Volkswagen had a tough go of things last year. The company’s sales fell by 10 percent in China, arguably its most important. Its other stronghold, Europe, was flat, with a shrinking overall car market that led to VW Group sales falling by 0.1%. This strained the company’s finances, eventually forcing the company to shed 35,000 jobs over the forthcoming years.
The bright spot in all of this was the company’s performance in the Americas. South American sales grew 15%, while North American sales grew 6%, underlined by incredible 15.2% growth for the VW brand in the U.S. After decades of trying to crack the U.S., amid brutal competition elsewhere, things were looking up for Volkswagen.
Now, tariffs may blow all of that away.
The VW plant in Puebla, Mexico.
Photo by: Volkswagen
A recent report from the automotive data firm Jato Dynamics found that 44% of Volkswagen Group vehicles sold in the U.S. are made in Mexico. Now, with the Trump administration imposing a 25% tariff on goods from Mexico and Canada, those products are at risk.
“Volkswagen Group is the most exposed carmaker to the tariffs on Mexico,” JATO Global Analyst Felipe Munoz told InsideEVs.
That’s a concern in and of itself. It will be incredibly hard to deal with 44% of the company’s products suddenly being 25% more expensive. But it piles onto a load of existing problems. Volkswagen is under pressure in China and dealing with a home market that appears to be shrinking. And, Munoz noted, the U.S. is not a big market for the Volkswagen brand already. It may not make as many cars in Mexico as, say, General Motors, but those cars represent an outsized proportion of its overall U.S. business.
It’s a tough break for the original “we plan to go all-electric” automaker. VW has been struggling with that plan as of late, dealing with delays to crucial new EVs, an uncertain market, headaches with Chinese competitors in Europe and problems creating the software-defined EVs of tomorrow. It’s why the VW Group is partnering with American EV startup Rivian on future architectures. But big hits to its bottom line right now, and uncertainty in such a crucial market, could freeze out many of those future plans.

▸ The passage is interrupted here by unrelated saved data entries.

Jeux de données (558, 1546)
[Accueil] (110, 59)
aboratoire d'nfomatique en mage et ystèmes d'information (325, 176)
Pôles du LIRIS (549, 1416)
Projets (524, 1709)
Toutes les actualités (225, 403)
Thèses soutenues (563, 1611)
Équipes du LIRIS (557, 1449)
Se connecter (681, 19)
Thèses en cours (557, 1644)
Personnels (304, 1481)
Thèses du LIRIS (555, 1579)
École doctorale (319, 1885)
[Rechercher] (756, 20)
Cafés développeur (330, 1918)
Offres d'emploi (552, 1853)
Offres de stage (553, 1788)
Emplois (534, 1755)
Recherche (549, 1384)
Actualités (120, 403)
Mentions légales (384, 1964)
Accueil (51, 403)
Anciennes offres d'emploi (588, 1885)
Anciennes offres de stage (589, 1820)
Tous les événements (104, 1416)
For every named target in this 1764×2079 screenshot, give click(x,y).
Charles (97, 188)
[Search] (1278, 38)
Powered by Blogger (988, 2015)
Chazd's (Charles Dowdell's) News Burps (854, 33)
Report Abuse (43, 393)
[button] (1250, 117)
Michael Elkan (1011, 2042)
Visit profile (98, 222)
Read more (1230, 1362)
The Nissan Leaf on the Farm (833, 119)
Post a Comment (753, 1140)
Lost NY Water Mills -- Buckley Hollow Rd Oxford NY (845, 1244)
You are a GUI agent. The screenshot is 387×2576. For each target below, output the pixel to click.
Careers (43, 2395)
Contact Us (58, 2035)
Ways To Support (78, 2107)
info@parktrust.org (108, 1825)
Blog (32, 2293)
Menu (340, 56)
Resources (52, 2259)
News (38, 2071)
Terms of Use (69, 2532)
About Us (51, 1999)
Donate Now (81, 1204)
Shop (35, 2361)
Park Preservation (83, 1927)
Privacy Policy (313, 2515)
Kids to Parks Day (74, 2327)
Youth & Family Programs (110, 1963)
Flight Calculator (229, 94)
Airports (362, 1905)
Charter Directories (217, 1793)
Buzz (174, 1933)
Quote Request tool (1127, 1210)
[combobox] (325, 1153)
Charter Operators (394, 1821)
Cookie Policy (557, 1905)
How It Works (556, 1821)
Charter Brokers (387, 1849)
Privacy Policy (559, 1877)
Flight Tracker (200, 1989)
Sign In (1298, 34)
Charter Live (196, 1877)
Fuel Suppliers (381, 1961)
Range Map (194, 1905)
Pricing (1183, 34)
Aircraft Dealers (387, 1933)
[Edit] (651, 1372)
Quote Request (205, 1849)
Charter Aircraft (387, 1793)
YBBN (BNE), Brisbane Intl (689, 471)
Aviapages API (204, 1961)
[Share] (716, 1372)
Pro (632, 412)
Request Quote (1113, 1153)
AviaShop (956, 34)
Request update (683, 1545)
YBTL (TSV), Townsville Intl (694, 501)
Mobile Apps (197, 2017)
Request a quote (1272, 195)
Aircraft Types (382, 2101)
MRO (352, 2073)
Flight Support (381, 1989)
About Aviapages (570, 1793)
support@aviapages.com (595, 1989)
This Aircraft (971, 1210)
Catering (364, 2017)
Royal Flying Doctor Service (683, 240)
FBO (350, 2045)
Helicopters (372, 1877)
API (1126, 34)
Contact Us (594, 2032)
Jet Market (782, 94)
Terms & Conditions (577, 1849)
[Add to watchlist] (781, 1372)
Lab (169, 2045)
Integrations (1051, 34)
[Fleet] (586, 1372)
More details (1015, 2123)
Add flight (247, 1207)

The company does make some cars in the U.S. Asked about the proposed tariffs, a spokesperson noted that the ID.4 electric crossover is built in Chattanooga, Tennessee. So are the Atlas and Atlas Cross Sport, VW’s largest SUVs.
But some of the VW Group’s highest-volume vehicles are made in Mexico: The Audi Q5, VW Tiguan, VW Taos and VW Jetta. Pretty much everything else the company sells here is built in Europe, which Trump is also threatening with steep import duties. If those come to pass, it’s going to be a hard, hard road for VW.

Photo by: Volkswagen
The VW ID.4 is built in Tennessee, so it should be heavily impacted by tariffs.
“This is not just a problem, but it’s an additional problem they have, because today they are dealing with the European market that doesn’t grow anymore. Actually, it’s decreasing its size, and more competitors are coming from China,” Munoz said.
“And [VW’s] main problem is China, where they led for years, and now their products are not appealing anymore, and it seems that the Chinese consumer doesn’t like the foreign brands anymore,” he added. “China was its biggest source of revenue and profit, and it’s not the case anymore.”
With no more fat margins in China and no more growth in Europe, VW needs the U.S. market now more than ever. The tariffs are arriving at the worst possible moment for the company. So the company has to do two things. First, it, like the rest of us, has to find out whether these tariffs are a temporary bargaining chip or a sustained feature of U.S. policy. If they are here to stay, and coming for European goods next, it needs to dramatically shift its plans.
“They have one plant in the US. They are already producing an electric car and two big SUVs. Leaving the U.S. is not an option, in my opinion,” Munoz said. “So what I think is going to happen is that they are going to increase their presence in the U.S. through more production. Porsche is a candidate for U.S. production. I think the Cayenne and Macan, the SUVs from Porsche, are a perfect match to be produced in the U.S.”

Photo by: Porsche
Yet neither spinning up a new factory, nor dramatically expanding Chattanooga will be easy, or quick. A spokesperson for Volkswagen did not answer any of my questions about the potential for expansion, or how the tariffs may affect the business.
The company will have to make hard choices, and perhaps shift its mix toward its most profitable products, even if that means cutting volumes. Any shifts like this are bound to impact the company’s ability to and interest in launching more EVs for the U.S. market, and with such low volume expectations I can’t imagine the ID. Buzz will be a candidate for local production. So if these tariffs stick, expect the future of Volkswagen in America to be quite different.
That’s still a big “if.” The stock market is tumbling over trade war expansion concerns. Other countries are retaliating. CEOs and big businesses are up in arms. Any payoff from relocating factories will be years out, too, so it may be hard to get the public to support tariffs that drive up prices now in return for potential jobs years from now.
One thing’s for certain, though. While no automaker will make it through a trade war unscathed, Volkswagen faces more challenges than most.